## WHAT THE TASK ASKS
Please format each line of the records below as a numbered list, omitting blank lines and leaving the pictures out.

(Beginning of RECORDS FOR PROCESSING)

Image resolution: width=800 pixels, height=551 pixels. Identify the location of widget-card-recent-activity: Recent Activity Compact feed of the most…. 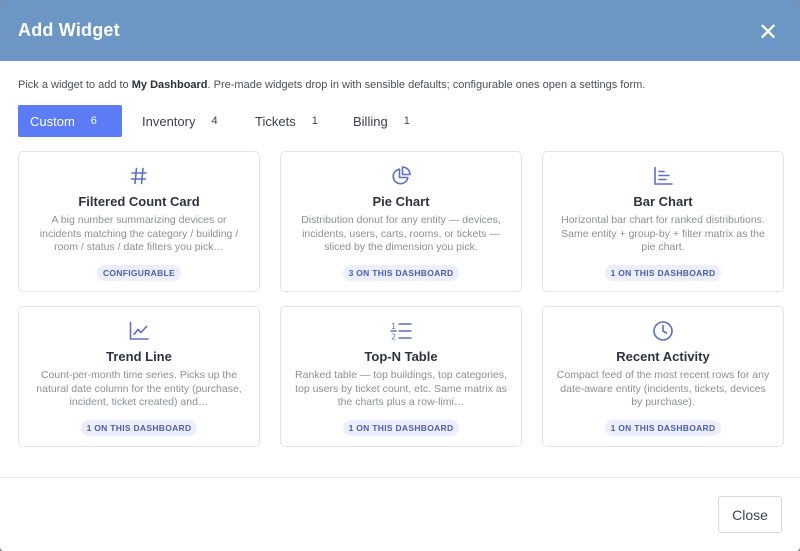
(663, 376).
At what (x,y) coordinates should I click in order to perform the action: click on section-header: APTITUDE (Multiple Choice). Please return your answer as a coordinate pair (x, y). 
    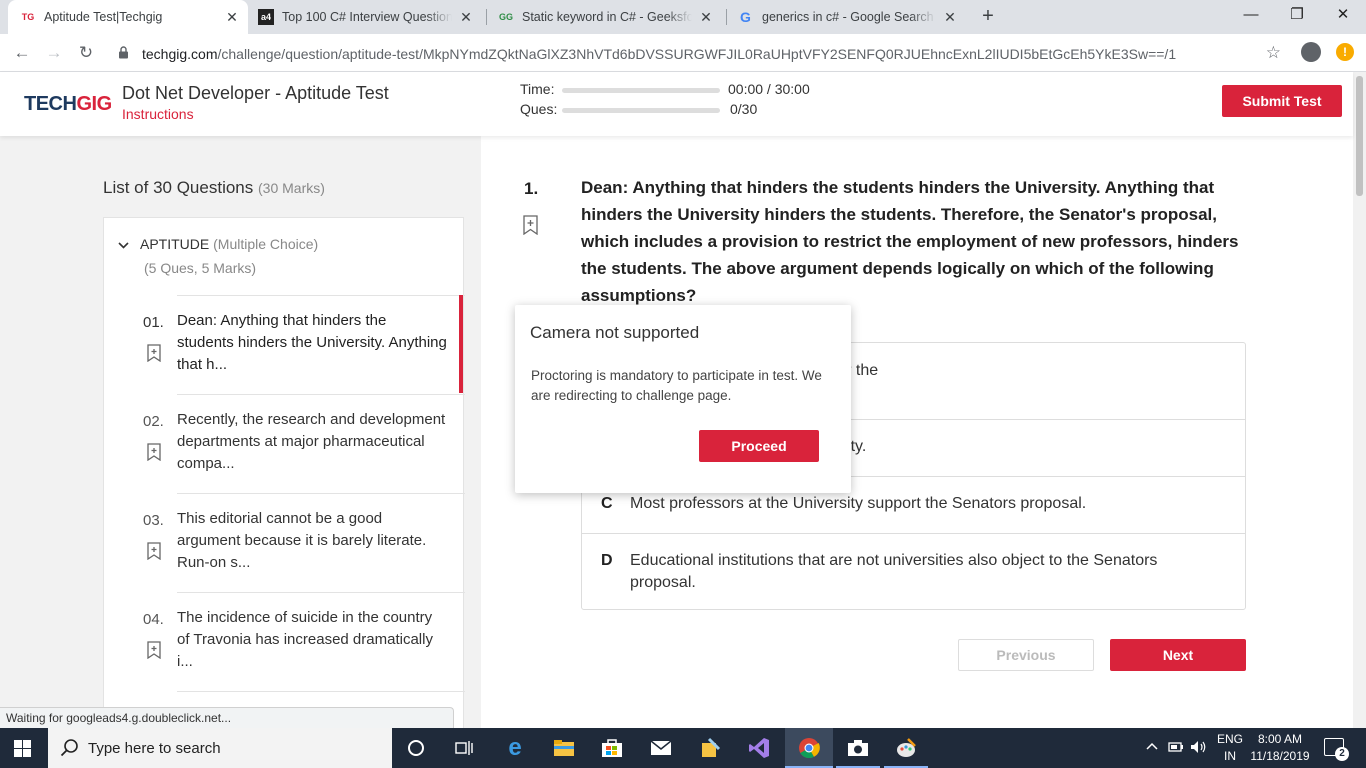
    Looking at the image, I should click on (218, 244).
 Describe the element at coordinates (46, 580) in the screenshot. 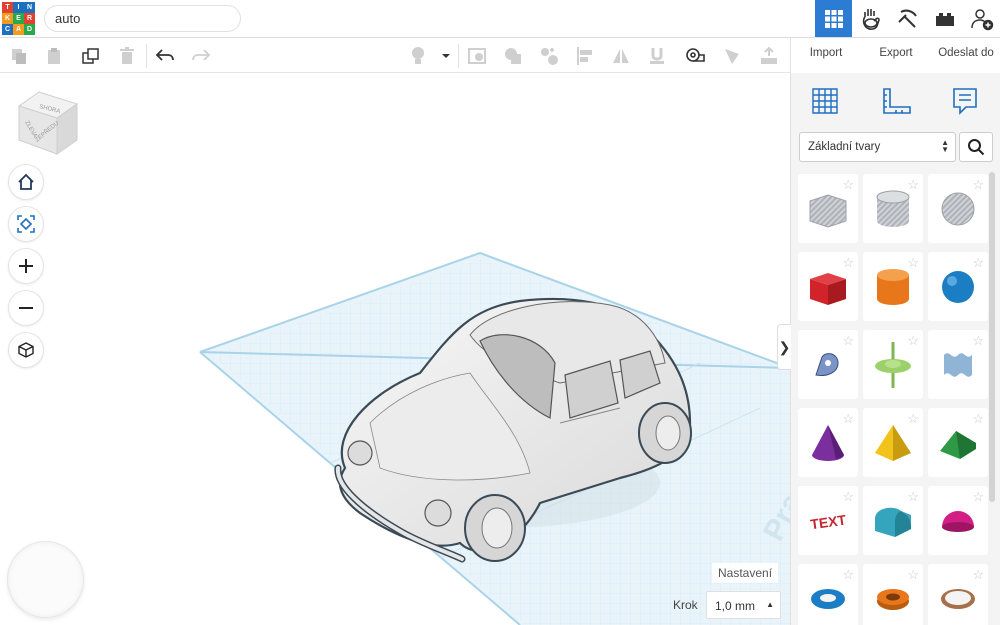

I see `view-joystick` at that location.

(End of RECORDS FOR PROCESSING)

## WORKED SOLUTION
1. Image resolution: width=800 pixels, height=551 pixels. Identify the location of widget-card-recent-activity: Recent Activity Compact feed of the most…. 
2. (663, 376).
3. At what (x,y) coordinates should I click in order to perform the action: click on section-header: APTITUDE (Multiple Choice). Please return your answer as a coordinate pair (x, y). 
4.     Looking at the image, I should click on (218, 244).
5.  Describe the element at coordinates (46, 580) in the screenshot. 
6. I see `view-joystick` at that location.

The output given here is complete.